### Requirement
Reproduce every line from the first one up to and including the line with "I will coord(298,285).", requests included. Scale each coordinate in the answers by 0.95 and round to whole numbers, rounding halves up.

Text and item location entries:
++++

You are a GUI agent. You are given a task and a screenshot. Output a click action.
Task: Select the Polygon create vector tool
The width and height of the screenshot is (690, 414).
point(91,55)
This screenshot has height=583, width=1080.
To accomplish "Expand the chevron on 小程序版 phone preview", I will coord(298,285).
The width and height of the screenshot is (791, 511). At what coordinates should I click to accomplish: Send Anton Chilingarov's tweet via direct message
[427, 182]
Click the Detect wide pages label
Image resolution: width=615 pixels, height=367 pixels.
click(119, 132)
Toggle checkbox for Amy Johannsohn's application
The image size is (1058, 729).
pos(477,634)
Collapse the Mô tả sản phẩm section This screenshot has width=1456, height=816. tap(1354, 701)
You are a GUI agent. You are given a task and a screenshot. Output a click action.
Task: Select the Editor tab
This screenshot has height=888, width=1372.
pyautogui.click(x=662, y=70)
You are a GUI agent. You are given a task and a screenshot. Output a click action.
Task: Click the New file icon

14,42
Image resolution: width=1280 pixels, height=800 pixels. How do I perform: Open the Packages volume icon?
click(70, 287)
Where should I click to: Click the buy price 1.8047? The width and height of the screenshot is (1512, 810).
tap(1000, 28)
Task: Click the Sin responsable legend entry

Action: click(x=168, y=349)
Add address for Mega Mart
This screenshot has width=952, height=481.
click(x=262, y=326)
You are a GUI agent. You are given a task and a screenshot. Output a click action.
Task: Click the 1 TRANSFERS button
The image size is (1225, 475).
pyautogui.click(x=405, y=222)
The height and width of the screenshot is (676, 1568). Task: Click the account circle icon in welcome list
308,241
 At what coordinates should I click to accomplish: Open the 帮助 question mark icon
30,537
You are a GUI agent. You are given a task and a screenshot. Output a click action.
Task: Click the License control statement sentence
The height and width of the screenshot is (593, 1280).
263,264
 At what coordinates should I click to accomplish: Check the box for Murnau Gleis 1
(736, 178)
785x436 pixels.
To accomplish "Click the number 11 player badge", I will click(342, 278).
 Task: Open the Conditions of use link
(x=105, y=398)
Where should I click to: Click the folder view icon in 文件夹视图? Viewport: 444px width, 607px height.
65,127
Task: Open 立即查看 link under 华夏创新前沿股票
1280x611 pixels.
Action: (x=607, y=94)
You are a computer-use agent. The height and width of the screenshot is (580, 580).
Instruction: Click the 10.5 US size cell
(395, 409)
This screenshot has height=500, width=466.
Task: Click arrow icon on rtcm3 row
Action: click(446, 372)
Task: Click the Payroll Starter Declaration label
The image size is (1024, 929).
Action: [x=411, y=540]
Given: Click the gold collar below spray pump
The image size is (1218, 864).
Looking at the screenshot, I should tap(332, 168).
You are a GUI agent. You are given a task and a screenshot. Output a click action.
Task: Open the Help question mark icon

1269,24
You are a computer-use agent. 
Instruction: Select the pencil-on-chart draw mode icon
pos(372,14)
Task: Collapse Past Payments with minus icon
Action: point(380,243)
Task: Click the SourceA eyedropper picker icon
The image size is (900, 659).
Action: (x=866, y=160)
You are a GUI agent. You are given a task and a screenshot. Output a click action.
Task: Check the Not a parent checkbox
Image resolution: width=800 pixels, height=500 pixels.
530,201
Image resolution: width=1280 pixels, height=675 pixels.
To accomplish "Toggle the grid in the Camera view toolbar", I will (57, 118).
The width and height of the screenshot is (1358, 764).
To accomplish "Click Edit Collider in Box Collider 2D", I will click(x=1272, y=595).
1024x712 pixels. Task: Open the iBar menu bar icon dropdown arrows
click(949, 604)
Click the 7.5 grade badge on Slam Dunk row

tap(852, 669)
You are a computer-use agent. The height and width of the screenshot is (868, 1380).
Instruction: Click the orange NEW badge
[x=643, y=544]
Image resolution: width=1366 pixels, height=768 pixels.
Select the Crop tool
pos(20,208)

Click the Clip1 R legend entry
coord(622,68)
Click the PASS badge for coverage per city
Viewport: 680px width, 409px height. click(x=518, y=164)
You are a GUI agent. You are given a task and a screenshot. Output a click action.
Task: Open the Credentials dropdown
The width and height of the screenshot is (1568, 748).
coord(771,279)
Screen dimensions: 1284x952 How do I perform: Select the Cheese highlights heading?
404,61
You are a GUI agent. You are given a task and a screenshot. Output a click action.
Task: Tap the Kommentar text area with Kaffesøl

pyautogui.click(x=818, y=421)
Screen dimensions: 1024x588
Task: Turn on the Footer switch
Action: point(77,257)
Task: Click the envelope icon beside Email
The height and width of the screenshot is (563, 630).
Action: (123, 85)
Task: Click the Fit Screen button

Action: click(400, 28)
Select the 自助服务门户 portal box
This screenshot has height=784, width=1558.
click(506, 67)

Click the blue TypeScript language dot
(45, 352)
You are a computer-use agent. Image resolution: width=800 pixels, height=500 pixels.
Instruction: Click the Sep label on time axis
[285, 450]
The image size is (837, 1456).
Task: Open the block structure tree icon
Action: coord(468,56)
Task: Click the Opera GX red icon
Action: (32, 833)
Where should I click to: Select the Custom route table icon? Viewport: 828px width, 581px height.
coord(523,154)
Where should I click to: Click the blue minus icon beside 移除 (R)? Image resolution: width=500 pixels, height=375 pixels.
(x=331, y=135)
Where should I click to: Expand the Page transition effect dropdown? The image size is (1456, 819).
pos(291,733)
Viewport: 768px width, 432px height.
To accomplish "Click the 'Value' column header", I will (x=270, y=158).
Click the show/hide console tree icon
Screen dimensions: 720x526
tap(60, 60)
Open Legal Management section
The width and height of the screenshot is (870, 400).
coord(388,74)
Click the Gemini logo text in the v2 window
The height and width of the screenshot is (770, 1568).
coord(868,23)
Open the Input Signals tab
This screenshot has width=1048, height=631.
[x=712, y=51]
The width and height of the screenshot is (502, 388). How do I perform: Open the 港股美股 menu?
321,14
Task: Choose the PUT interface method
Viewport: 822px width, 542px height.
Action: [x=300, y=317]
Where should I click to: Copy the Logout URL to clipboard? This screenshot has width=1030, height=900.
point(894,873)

++++

### Problem solution
You are a GUI agent. You are given a task and a screenshot. Output a click action.
Task: Select the Polygon create vector tool
The width and height of the screenshot is (690, 414).
point(86,52)
This screenshot has height=583, width=1080.
To accomplish "Expand the chevron on 小程序版 phone preview", I will coord(283,271).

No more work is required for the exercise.